Nathan Beard, Lara Chamas, Caroline Garcia, Steven Rhall, Hari Sivanesan, Priya Srinivasan, TextaQueen.
Curated by Andy Butler.  

We talk to Andy Butler about his upcoming exhibition, ‘Always There and All A Part’.
Developed from a six month Emerging Curatorial Mentorship at BLINDSIDE, ‘Always There and All A Part’ is showing from 6–22 December 2017. The opening night is Thursday 7 December, 6pm – 8pm.

Departures Detail 2.jpg

The Emerging Curatorial Mentorship program piloted this year at BLINDSIDE.  What was involved in the process and development of the exhibition?
The Emerging Curatorial Mentorship program has been an overwhelmingly positive experience for me. I was given a modest budget that was enough to execute an ambitious project, alongside mentorship from curator Emily Cormack. Emily was previously the curator at Gertrude Contemporary, she curated Primavera at the MCA last year, and is curating the TarraWarra Biennial for next year. She really pushed me to think critically about the ideas I was bringing to the project, and the ways that I could challenge them and expand on them through an exhibition.

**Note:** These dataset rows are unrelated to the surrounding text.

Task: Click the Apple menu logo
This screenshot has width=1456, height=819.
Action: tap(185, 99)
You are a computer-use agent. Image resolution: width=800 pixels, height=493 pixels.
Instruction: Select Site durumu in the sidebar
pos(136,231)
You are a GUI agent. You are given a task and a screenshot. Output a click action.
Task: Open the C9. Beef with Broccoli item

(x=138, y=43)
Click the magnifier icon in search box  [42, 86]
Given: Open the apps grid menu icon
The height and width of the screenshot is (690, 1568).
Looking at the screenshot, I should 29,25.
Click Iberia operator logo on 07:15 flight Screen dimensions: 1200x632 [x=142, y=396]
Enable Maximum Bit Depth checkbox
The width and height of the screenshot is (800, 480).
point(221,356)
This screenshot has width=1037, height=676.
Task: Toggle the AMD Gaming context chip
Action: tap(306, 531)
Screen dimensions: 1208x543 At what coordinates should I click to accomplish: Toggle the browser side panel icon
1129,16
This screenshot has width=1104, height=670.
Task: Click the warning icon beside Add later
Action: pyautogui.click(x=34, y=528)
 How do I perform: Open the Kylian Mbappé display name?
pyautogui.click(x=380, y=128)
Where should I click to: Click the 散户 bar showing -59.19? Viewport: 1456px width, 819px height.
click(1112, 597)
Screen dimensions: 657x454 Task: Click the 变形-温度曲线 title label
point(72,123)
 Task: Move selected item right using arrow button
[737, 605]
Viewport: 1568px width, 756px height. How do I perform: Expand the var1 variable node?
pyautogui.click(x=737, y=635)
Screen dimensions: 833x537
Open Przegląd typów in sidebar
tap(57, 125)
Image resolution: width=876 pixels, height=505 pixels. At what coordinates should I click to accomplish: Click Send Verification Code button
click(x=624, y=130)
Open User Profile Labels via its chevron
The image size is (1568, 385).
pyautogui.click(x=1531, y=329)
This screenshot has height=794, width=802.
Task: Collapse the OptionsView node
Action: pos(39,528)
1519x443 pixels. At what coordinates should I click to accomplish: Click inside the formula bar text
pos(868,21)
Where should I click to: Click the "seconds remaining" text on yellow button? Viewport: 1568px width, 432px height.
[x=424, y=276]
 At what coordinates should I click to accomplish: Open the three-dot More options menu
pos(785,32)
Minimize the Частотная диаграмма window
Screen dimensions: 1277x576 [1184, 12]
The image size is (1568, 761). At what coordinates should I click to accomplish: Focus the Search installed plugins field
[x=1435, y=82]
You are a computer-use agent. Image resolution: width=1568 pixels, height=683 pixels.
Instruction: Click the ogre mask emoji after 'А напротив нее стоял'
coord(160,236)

I came to the mentorship with ideas and concepts about Whiteness in the arts that I’d developed through my writing practice. An article I had published by Overland was the beginning of a set of different projects to explore this theme.

Your exhibition is framed as a critique of institutional Whiteness and structural racism in the Arts sector. How have you seen this manifest itself?
The arts ecology works holistically to exclude minority groups through its culturally homogenous distribution of power. There is an implicit racial hierarchy evident in the sheer lack of non-White bodies in the industry. By large, the arts sector exists within a privileged bubble of participants and audiences who are quite removed from the actual ethnic and cultural demography that exists in the general Australian population.

What makes the situation incredibly damaging is that we’re at a point where ‘diversity’ and ‘inclusion’ is on trend. There’s still an unwillingness to acknowledge the structural racism at the heart of the sector. Although conditional invitations are extended to non-White artists to participate, the sort of work which is deemed ‘acceptable’ is informed by a power dynamic where Whiteness always has the final say. In every corner of the arts, the White colonial perspective is centred and privileged.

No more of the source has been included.